Facilitated by Aaron "SpazeCraft" Lazansky-Olivas
Communication through the visual arts is one of the most powerful ways to learn, to teach and to reach. The "Art Dept." offers mediums to utilize in the classroom while tapping into subject based curriculum, a variety of DOE standards and creative methods of physical, mental and interactive engagement. This workshop provides core principles to leverage the level of participation and potential of the individual student, the classroom teacher and in conjunction with the Arts Educator. Using a Hip-Hop based model of "Creating something from nothing", participants will discover creative ways to implement eco-friendly and cost effective processes with which to engage their students. Participants will also explore Collective Project Methodology (CPM), which will give them a set of project-based teaching tools and framework to work with. Participants leave with 3 models of interdisciplinary collaborative arts projects that they can apply to their classroom/individualized assessments and standards-based academic goals. A working knowledge of "Hip-Hop" related visual arts and processes to apply in the classroom and a critical eye to research and source "socially & culturally relevant" content for use in their classrooms. The content & pedagogy is modular that can be remixed/adapted for use at most grade levels and in a variety of areas of study.
Remixing the Medium
Facilitated by Aaron "SpazeCraft" Lazansky-Olivas
The objective of this session is to integrate arts and media-literacy techniques within a Hip-Hop framework into the class to ensure success in project-based learning with quantifiable results. This workshop will give participants the tools to instill in their methodologies a hypercritical view into and beyond the Hip-Hop lens in order to successfully connect with and shape their students understandings of the learning process, while giving their students the tools needed to excel at their academic studies. A variety of Hip-Hop arts and media projects will be explored, studied, critiqued, re-contextualized and referenced for future implementation, such as these examples. Participants will be able to identify, apply and use Hip-Hop arts and media as foundations for standards-based projects from a student-centric perspective in the classroom.
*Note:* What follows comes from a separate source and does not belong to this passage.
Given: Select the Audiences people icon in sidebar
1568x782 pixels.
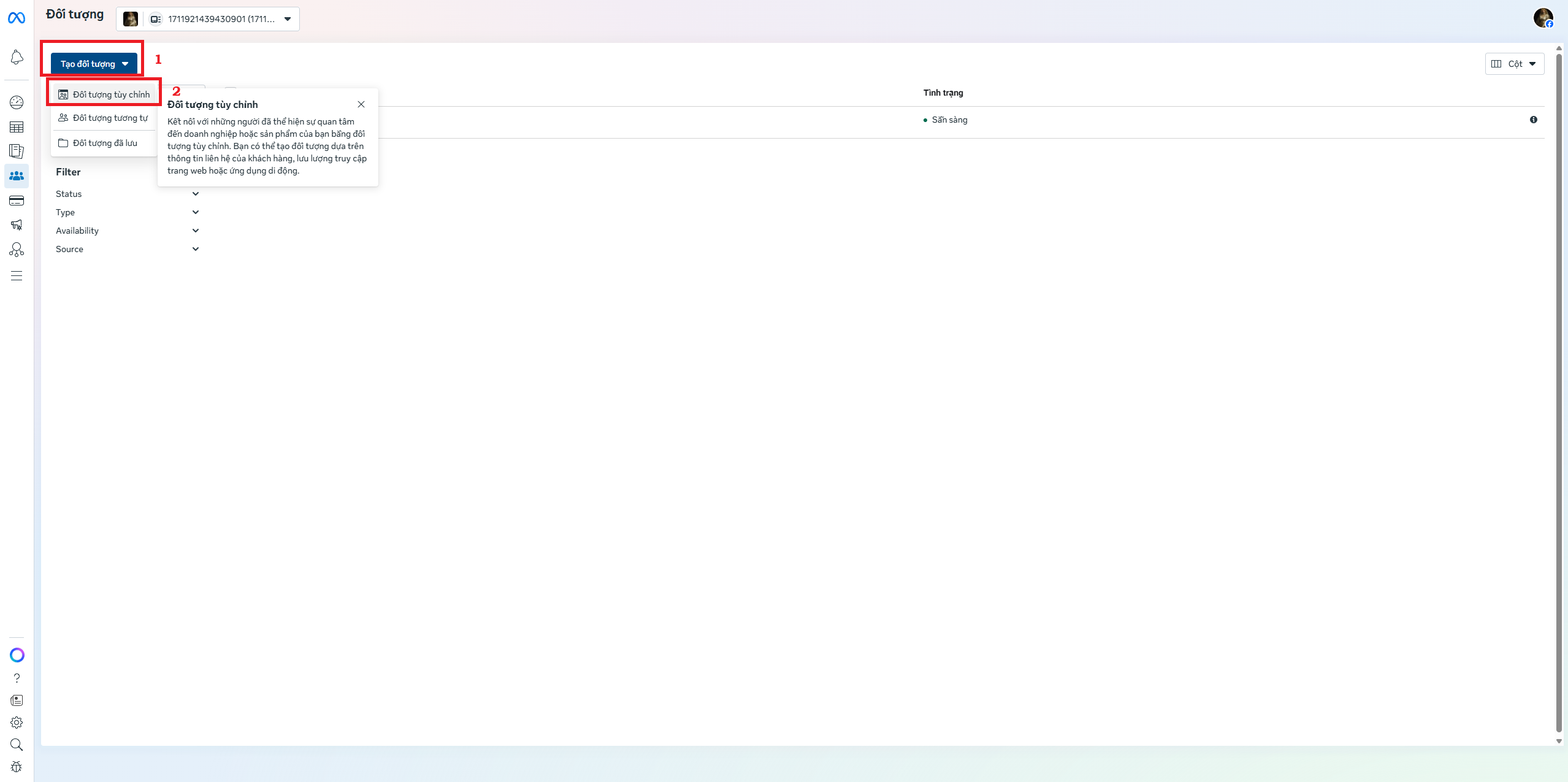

Hip Hop Literature: An Exploration of an Emerging Canon
Facilitated by Felicia Pride
This workshop will explore the emerging body of literary work (fiction and creative nonfiction) by hip-hop generation writers—think Ta-Nehisi Coates, Sofía Quintero, Touré and Eisa Ulen—who infuse aesthetics of the culture—from sampling to coding—and pull from a variety of cultural inspiration within and beyond hip-hop, ultimately providing rich teaching opportunities across a number of disciplines. Participants will observe practical applications to engage these texts in educational settings, discuss best practices for teaching this literature and receive a comprehensive bibliography.